Stored items
══════════════════════════════
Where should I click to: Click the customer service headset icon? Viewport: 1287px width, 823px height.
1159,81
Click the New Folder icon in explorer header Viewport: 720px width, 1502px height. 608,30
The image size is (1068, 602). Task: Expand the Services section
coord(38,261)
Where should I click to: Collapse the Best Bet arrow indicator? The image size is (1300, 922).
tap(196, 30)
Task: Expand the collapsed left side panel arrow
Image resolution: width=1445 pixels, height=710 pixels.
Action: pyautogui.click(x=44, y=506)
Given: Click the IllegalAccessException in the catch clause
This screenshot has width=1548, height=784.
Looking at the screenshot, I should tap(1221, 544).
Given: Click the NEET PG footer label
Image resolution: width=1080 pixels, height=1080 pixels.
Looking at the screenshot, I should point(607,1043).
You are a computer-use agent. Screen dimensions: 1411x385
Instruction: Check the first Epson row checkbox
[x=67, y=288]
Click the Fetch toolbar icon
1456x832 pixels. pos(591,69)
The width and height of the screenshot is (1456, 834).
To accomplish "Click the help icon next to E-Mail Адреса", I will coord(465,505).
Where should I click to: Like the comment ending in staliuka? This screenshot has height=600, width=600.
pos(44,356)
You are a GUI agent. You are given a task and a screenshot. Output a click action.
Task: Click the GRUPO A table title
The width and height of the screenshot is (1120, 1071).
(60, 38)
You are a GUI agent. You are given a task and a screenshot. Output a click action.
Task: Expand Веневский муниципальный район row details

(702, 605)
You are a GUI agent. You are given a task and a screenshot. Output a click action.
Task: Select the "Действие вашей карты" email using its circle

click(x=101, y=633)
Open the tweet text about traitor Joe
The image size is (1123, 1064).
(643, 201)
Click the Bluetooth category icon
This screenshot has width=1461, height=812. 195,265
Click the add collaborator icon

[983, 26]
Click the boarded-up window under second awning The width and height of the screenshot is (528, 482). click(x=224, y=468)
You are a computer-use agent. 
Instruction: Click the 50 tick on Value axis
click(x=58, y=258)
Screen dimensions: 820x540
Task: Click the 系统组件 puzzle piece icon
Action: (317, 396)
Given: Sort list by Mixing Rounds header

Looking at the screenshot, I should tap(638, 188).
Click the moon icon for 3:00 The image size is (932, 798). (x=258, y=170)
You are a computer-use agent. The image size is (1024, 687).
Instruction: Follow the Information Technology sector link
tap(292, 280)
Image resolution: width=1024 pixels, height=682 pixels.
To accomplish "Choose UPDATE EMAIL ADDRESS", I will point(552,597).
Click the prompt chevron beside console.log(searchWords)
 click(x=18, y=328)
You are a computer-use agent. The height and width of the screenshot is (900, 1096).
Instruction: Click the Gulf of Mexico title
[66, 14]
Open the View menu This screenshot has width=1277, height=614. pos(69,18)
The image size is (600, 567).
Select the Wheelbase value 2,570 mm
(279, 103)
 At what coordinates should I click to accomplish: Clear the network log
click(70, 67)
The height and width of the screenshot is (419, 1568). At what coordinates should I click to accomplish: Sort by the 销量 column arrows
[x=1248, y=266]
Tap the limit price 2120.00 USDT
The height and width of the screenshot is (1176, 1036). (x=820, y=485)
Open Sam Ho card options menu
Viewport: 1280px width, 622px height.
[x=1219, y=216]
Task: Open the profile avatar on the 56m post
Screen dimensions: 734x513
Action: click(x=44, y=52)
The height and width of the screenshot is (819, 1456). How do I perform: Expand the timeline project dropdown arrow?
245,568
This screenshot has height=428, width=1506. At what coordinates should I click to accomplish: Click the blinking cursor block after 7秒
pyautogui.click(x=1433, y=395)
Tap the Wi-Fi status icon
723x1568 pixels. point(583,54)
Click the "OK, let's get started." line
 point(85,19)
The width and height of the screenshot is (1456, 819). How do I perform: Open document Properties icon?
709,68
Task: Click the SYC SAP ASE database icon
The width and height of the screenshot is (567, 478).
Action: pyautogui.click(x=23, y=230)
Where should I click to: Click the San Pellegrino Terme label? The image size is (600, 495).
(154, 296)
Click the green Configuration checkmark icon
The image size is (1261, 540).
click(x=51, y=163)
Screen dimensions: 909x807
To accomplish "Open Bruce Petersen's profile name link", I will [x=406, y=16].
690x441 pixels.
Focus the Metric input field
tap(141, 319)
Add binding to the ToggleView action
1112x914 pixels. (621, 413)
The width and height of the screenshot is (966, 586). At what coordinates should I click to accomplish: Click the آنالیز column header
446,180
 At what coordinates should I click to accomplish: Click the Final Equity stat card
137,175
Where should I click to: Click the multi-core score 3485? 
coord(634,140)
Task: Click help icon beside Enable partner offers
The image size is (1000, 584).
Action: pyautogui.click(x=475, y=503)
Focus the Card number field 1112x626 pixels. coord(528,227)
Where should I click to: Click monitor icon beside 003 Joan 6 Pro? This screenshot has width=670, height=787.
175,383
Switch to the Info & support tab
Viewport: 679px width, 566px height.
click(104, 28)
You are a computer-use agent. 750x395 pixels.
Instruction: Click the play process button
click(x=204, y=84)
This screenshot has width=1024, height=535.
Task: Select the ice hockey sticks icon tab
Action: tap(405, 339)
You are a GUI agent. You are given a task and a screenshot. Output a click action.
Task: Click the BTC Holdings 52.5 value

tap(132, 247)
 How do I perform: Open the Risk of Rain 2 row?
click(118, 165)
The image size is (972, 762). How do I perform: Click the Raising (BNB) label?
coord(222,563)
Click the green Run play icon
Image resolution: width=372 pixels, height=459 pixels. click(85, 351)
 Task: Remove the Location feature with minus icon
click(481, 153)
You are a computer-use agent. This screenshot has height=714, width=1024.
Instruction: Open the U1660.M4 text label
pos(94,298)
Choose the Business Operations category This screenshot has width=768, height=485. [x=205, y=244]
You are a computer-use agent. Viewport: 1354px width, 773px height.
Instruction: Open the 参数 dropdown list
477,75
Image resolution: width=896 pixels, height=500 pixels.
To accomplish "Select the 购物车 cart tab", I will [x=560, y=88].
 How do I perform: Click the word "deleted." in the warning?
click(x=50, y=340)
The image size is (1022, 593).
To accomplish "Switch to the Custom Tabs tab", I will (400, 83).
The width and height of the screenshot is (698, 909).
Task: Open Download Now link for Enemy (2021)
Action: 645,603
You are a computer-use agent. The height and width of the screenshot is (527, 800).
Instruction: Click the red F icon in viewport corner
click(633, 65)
══════════════════════════════
Task directions =
Scan the records above for the word "profile". Show each line in which it appears.

Output below =
Task: Open the profile avatar on the 56m post
To accomplish "Open Bruce Petersen's profile name link", I will [x=406, y=16].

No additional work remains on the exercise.